— TEXTE CITÉ —
Par Nabil FADLI, avocat au barreau de Paris, avocat.fadli@juris-cession.com
Vous avez été informé d’un projet de licenciement économique dans votre entreprise ? Peut-être, êtes-vous d’ores et déjà licencié suite à la suppression de votre poste ? Vous vous posez des questions sur les circonstances dans lesquels il est légalement possible de recourir au licenciement économique ?
Quelle que soit votre situation, il est encore temps d’agir pour s’assurer que vos droits sont respectés.
La crise économique est un thème omniprésent dans l’actualité politique et sociale de ces dernières années. Peu de secteurs semblent épargnés et on constate que même ceux qui le sont, restent dans l’expectative pessimiste d’une sortie de crise.
Dans ce climat morose, il est une réalité que de nombreuses sociétés souffrent de réelles difficultés qui les contraignent parfois à se séparer d’un certain nombre de leurs salariés.
En marge de cette réalité, certains employeurs recours de façon systématique à des licenciements dits économiques comme s’il s’agissait d’un remède miracle à leurs difficultés même s’il s’agit plutôt d’un placébo pour calmer l’anxiété des marchés financiers.
Pire encore, d’autres employeurs peu scrupuleux n’hésitent pas à profiter de la situation pour tenter de justifier des licenciements abusifs en les déguisant en licenciements économiques.
Pour déjouer les plans de ces employeurs opportunistes, les conseillers prudhommaux, les juges des chambres sociales des Cour d’Appel et la Cour de Cassation, n’ont de cesse de préciser la jurisprudence en la matière.

— TRAVAIL DEMANDÉ —
Recopiez mot pour mot l'intégralité du texte sur le licenciement économique. Les lignes qui suivent n'ont aucun rapport avec le texte sur le licenciement économique.

— Éléments du jeu de données —
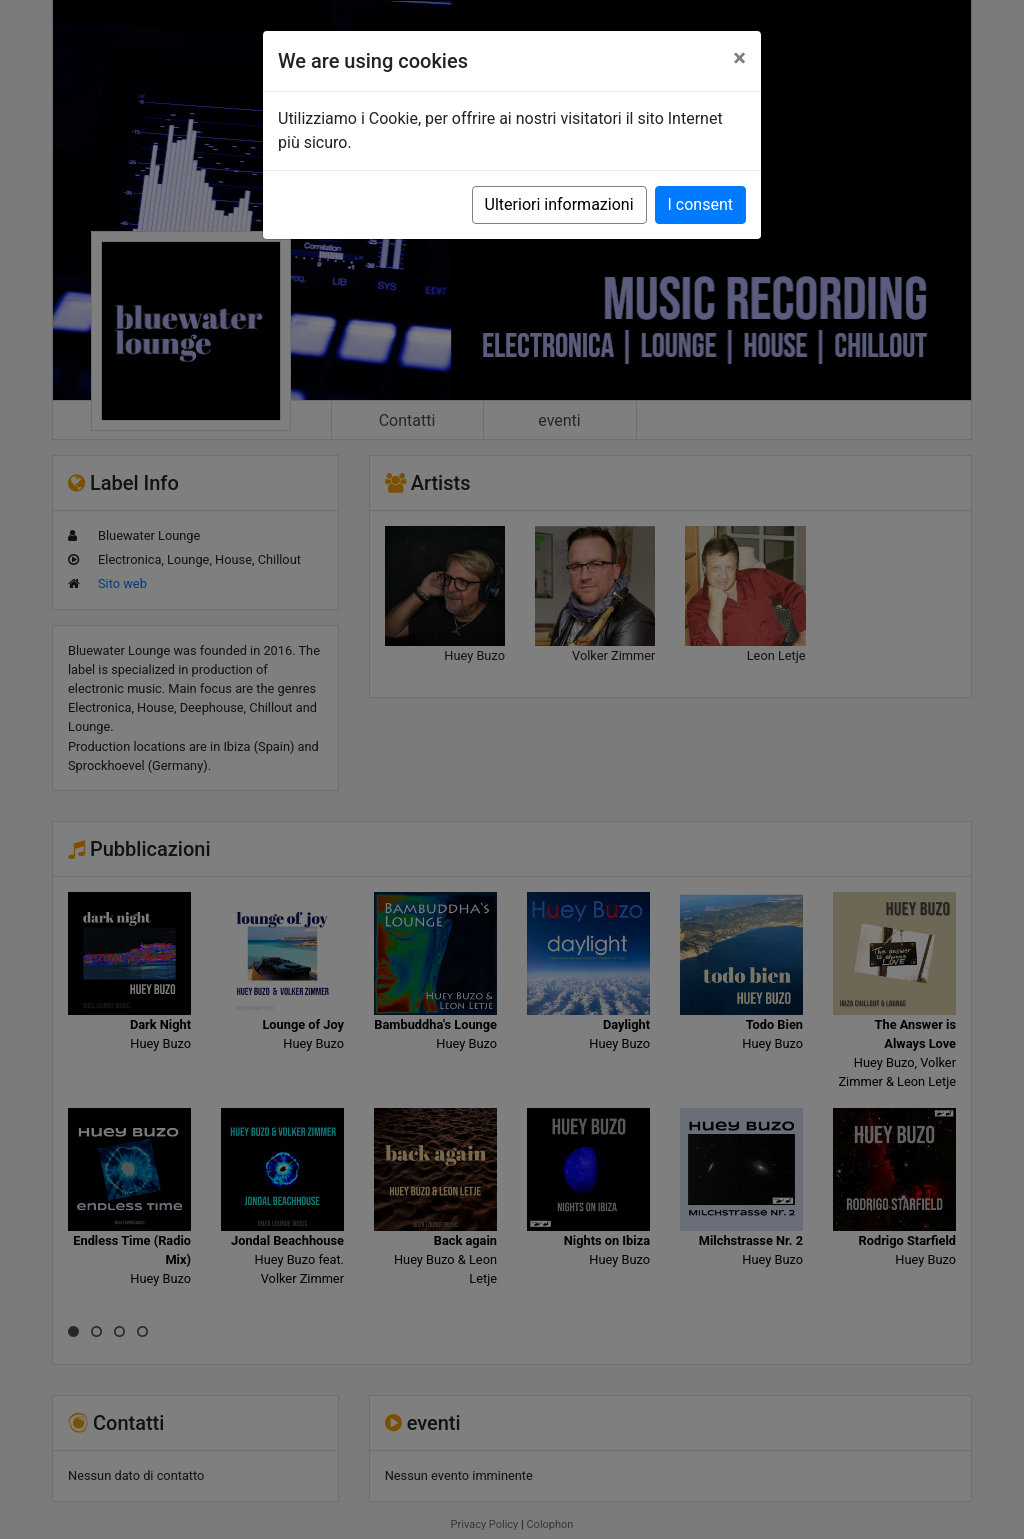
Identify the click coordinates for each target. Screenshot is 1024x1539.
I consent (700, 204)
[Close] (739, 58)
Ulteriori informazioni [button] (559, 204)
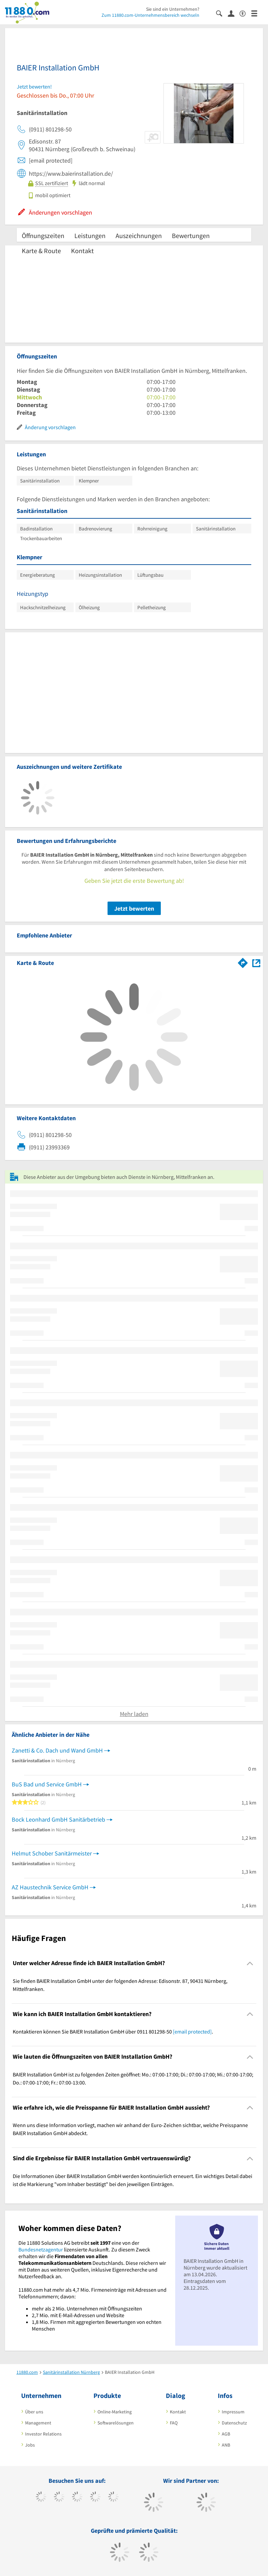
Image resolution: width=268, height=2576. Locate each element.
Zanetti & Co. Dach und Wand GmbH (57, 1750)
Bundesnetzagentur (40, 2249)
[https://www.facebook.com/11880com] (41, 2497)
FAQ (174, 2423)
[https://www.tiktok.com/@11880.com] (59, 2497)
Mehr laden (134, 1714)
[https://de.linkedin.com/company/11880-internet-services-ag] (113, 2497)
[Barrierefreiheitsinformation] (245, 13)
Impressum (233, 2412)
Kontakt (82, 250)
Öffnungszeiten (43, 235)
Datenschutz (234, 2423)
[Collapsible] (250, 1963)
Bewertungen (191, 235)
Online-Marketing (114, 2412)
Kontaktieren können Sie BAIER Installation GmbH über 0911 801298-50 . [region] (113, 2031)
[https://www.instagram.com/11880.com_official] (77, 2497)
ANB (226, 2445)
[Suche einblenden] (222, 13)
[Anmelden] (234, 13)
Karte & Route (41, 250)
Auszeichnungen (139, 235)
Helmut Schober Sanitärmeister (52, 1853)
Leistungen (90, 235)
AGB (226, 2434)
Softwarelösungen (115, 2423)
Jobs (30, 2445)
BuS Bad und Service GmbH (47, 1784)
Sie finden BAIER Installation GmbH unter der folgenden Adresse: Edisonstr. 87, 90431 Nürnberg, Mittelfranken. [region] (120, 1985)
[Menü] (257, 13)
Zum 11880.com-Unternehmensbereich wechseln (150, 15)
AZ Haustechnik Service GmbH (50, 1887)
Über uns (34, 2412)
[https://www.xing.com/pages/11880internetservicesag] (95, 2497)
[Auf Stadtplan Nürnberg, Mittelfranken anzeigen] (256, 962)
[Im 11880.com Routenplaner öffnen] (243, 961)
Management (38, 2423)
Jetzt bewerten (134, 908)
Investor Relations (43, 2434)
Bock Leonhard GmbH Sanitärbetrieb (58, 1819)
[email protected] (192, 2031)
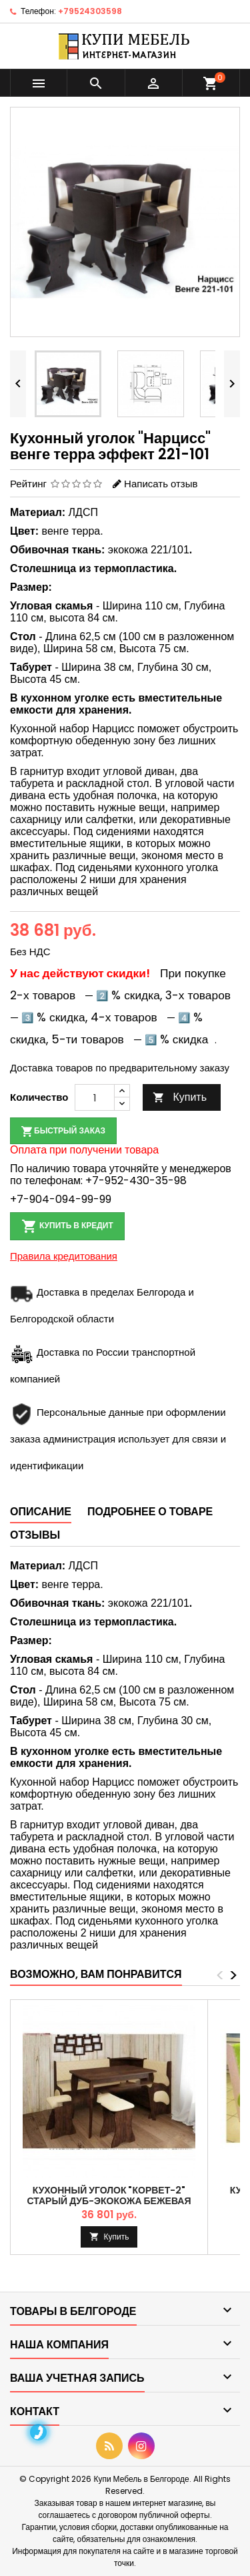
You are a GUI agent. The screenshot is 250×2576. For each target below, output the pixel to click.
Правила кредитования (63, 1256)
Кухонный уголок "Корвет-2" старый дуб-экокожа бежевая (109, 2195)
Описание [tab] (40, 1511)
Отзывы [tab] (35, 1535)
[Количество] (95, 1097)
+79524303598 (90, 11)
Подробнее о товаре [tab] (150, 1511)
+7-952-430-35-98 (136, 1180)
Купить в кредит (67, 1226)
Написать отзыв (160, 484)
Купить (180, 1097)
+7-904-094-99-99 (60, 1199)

...

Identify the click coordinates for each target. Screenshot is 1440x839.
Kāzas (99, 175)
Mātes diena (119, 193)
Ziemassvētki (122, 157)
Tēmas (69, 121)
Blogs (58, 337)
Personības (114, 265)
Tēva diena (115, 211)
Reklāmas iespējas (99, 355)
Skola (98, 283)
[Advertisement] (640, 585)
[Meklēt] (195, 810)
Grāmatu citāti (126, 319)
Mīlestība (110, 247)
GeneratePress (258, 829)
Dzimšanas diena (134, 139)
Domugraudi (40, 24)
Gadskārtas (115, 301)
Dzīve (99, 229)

— RÉSULTAT DE L'EXERCICE —
Par Nabil FADLI, avocat au barreau de Paris, avocat.fadli@juris-cession.com
Vous avez été informé d’un projet de licenciement économique dans votre entreprise ? Peut-être, êtes-vous d’ores et déjà licencié suite à la suppression de votre poste ? Vous vous posez des questions sur les circonstances dans lesquels il est légalement possible de recourir au licenciement économique ?
Quelle que soit votre situation, il est encore temps d’agir pour s’assurer que vos droits sont respectés.
La crise économique est un thème omniprésent dans l’actualité politique et sociale de ces dernières années. Peu de secteurs semblent épargnés et on constate que même ceux qui le sont, restent dans l’expectative pessimiste d’une sortie de crise.
Dans ce climat morose, il est une réalité que de nombreuses sociétés souffrent de réelles difficultés qui les contraignent parfois à se séparer d’un certain nombre de leurs salariés.
En marge de cette réalité, certains employeurs recours de façon systématique à des licenciements dits économiques comme s’il s’agissait d’un remède miracle à leurs difficultés même s’il s’agit plutôt d’un placébo pour calmer l’anxiété des marchés financiers.
Pire encore, d’autres employeurs peu scrupuleux n’hésitent pas à profiter de la situation pour tenter de justifier des licenciements abusifs en les déguisant en licenciements économiques.
Pour déjouer les plans de ces employeurs opportunistes, les conseillers prudhommaux, les juges des chambres sociales des Cour d’Appel et la Cour de Cassation, n’ont de cesse de préciser la jurisprudence en la matière.